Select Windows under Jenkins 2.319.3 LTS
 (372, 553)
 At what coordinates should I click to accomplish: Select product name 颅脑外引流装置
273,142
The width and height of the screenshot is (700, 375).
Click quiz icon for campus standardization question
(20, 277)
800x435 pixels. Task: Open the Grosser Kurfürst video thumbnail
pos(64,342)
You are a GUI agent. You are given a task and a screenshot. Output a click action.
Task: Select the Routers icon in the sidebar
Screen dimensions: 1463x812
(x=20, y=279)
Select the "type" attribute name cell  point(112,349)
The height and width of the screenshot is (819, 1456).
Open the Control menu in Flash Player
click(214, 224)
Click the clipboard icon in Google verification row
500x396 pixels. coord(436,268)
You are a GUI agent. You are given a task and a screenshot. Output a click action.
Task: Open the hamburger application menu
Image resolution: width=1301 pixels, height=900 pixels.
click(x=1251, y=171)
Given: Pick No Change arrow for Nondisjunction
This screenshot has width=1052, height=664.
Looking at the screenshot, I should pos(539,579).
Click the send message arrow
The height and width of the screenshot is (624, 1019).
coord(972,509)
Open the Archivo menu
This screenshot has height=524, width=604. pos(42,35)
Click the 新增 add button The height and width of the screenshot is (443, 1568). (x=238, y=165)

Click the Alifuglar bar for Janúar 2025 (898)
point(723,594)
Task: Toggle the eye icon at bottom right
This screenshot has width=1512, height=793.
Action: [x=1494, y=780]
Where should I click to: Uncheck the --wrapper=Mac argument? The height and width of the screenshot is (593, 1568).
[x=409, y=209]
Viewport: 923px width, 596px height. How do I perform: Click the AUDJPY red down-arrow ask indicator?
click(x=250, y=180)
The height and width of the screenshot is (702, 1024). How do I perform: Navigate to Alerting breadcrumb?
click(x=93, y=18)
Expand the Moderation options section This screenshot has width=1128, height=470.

[GOAL]
Put each line of the material above into a Markdown table with the columns "Row" and "Line", numbering the rows and leaving out blank lines.

[EXERCISE RESULT]
| Row | Line |
|---|---|
| 1 | Select Windows under Jenkins 2.319.3 LTS |
| 2 |  (372, 553) |
| 3 |  At what coordinates should I click to accomplish: Select product name 颅脑外引流装置 |
| 4 | 273,142 |
| 5 | The width and height of the screenshot is (700, 375). |
| 6 | Click quiz icon for campus standardization question |
| 7 | (20, 277) |
| 8 | 800x435 pixels. Task: Open the Grosser Kurfürst video thumbnail |
| 9 | pos(64,342) |
| 10 | You are a GUI agent. You are given a task and a screenshot. Output a click action. |
| 11 | Task: Select the Routers icon in the sidebar |
| 12 | Screen dimensions: 1463x812 |
| 13 | (x=20, y=279) |
| 14 | Select the "type" attribute name cell  point(112,349) |
| 15 | The height and width of the screenshot is (819, 1456). |
| 16 | Open the Control menu in Flash Player |
| 17 | click(214, 224) |
| 18 | Click the clipboard icon in Google verification row |
| 19 | 500x396 pixels. coord(436,268) |
| 20 | You are a GUI agent. You are given a task and a screenshot. Output a click action. |
| 21 | Task: Open the hamburger application menu |
| 22 | Image resolution: width=1301 pixels, height=900 pixels. |
| 23 | click(x=1251, y=171) |
| 24 | Given: Pick No Change arrow for Nondisjunction |
| 25 | This screenshot has width=1052, height=664. |
| 26 | Looking at the screenshot, I should pos(539,579). |
| 27 | Click the send message arrow |
| 28 | The height and width of the screenshot is (624, 1019). |
| 29 | coord(972,509) |
| 30 | Open the Archivo menu |
| 31 | This screenshot has height=524, width=604. pos(42,35) |
| 32 | Click the 新增 add button The height and width of the screenshot is (443, 1568). (x=238, y=165) |
| 33 | Click the Alifuglar bar for Janúar 2025 (898) |
| 34 | point(723,594) |
| 35 | Task: Toggle the eye icon at bottom right |
| 36 | This screenshot has width=1512, height=793. |
| 37 | Action: [x=1494, y=780] |
| 38 | Where should I click to: Uncheck the --wrapper=Mac argument? The height and width of the screenshot is (593, 1568). |
| 39 | [x=409, y=209] |
| 40 | Viewport: 923px width, 596px height. How do I perform: Click the AUDJPY red down-arrow ask indicator? |
| 41 | click(x=250, y=180) |
| 42 | The height and width of the screenshot is (702, 1024). How do I perform: Navigate to Alerting breadcrumb? |
| 43 | click(x=93, y=18) |
| 44 | Expand the Moderation options section This screenshot has width=1128, height=470. |